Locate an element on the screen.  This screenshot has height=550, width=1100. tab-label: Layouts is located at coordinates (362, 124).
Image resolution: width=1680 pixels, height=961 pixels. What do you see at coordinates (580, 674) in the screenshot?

::::::::::

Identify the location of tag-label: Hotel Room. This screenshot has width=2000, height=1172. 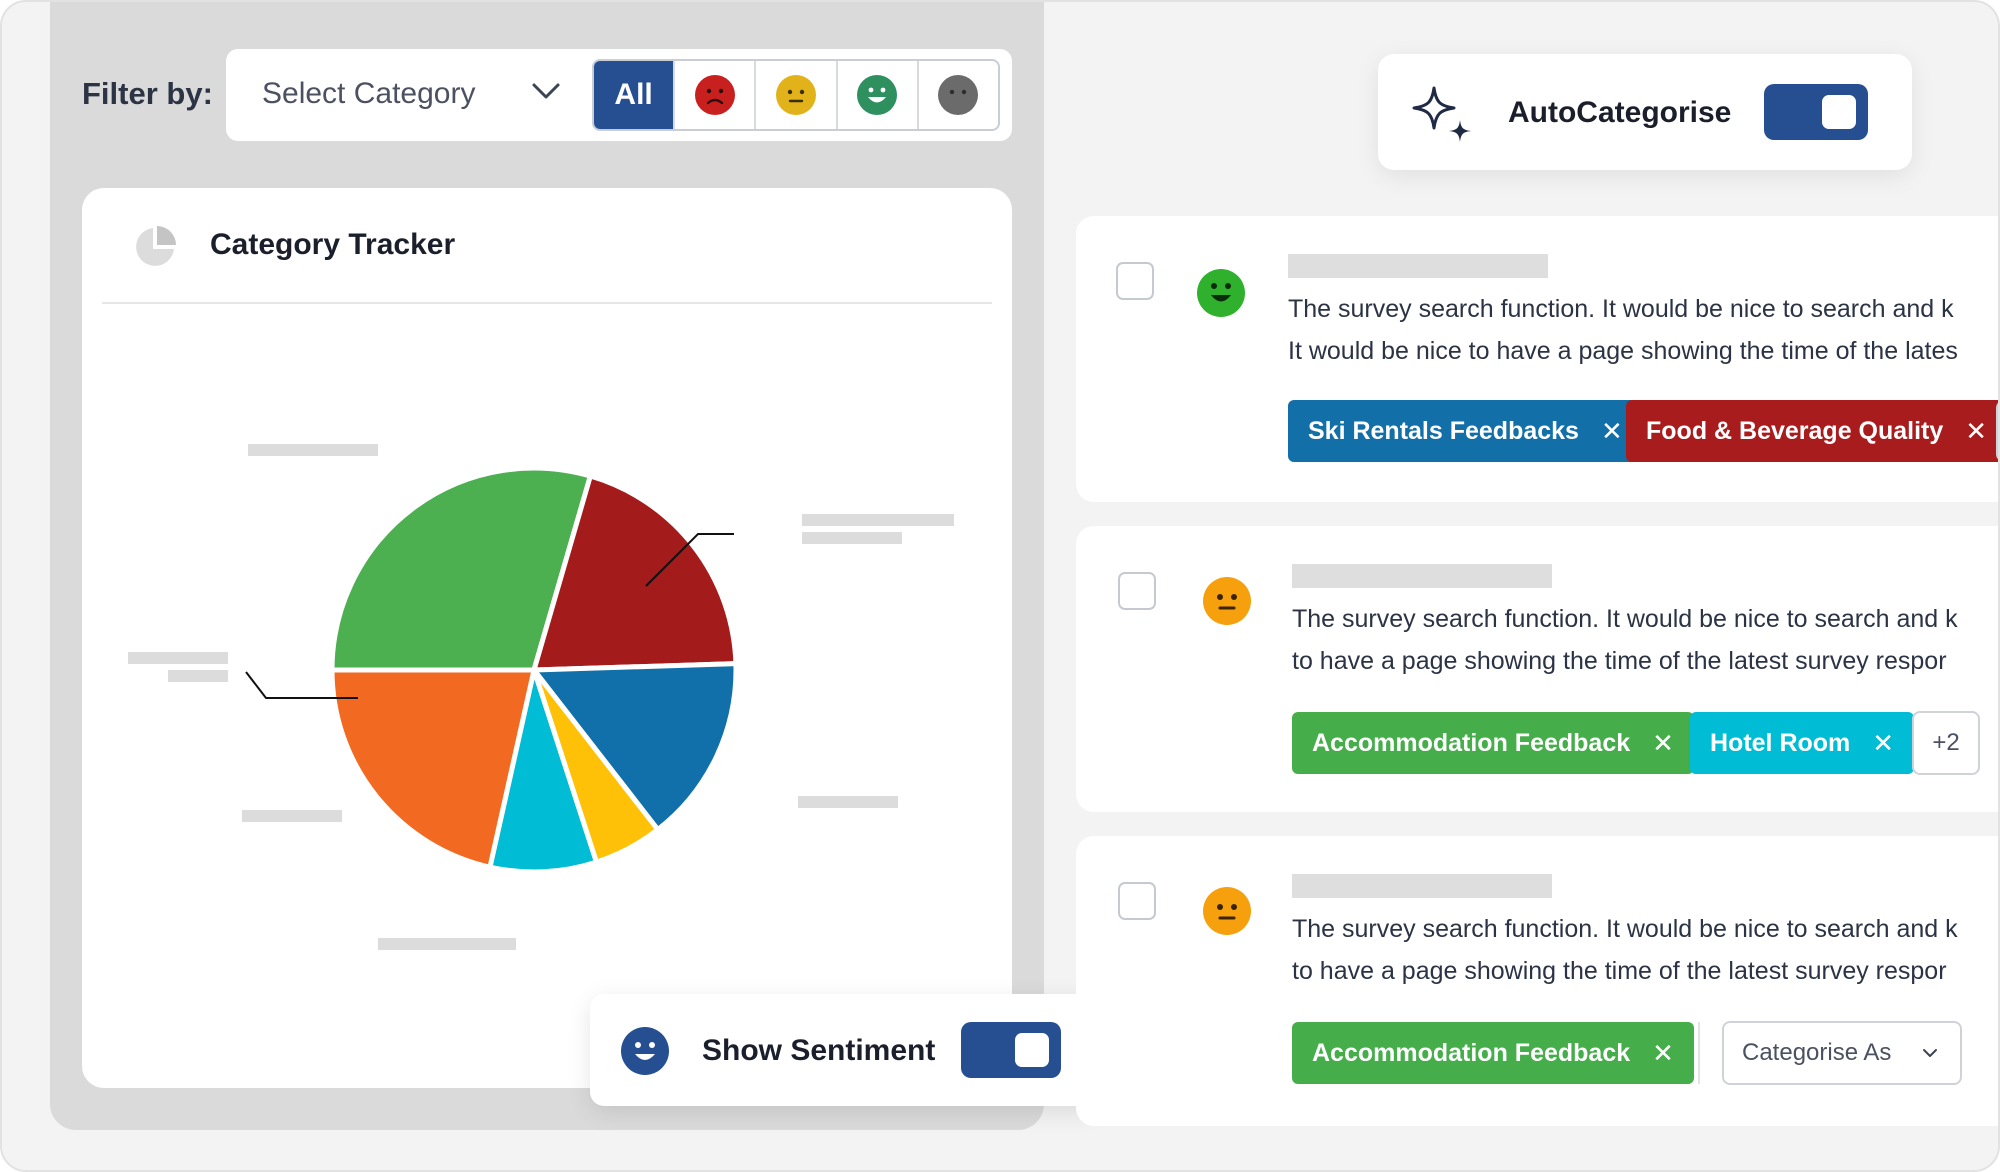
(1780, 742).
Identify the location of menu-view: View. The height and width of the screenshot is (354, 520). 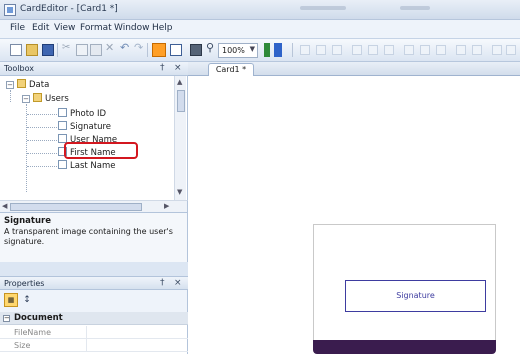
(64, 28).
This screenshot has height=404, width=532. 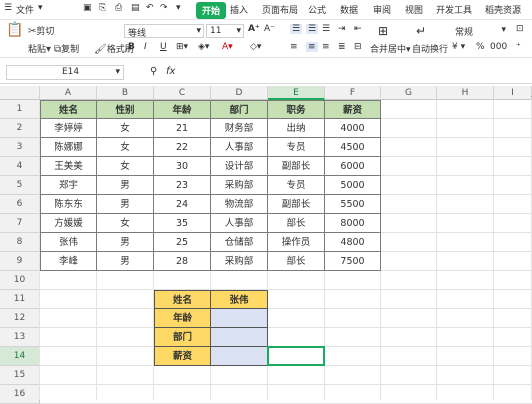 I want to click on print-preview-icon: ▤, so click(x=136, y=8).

::::::::::

ASSIGNMENT
Write out the lines above word for word, starting at the line that contains "Locate an element" and ending at the line that contains "Image resolution: width=1680".

ANSWER FOR THIS EXERCISE
Locate an element on the screen.  This screenshot has height=550, width=1100. tab-label: Layouts is located at coordinates (362, 124).
Image resolution: width=1680 pixels, height=961 pixels. What do you see at coordinates (580, 674) in the screenshot?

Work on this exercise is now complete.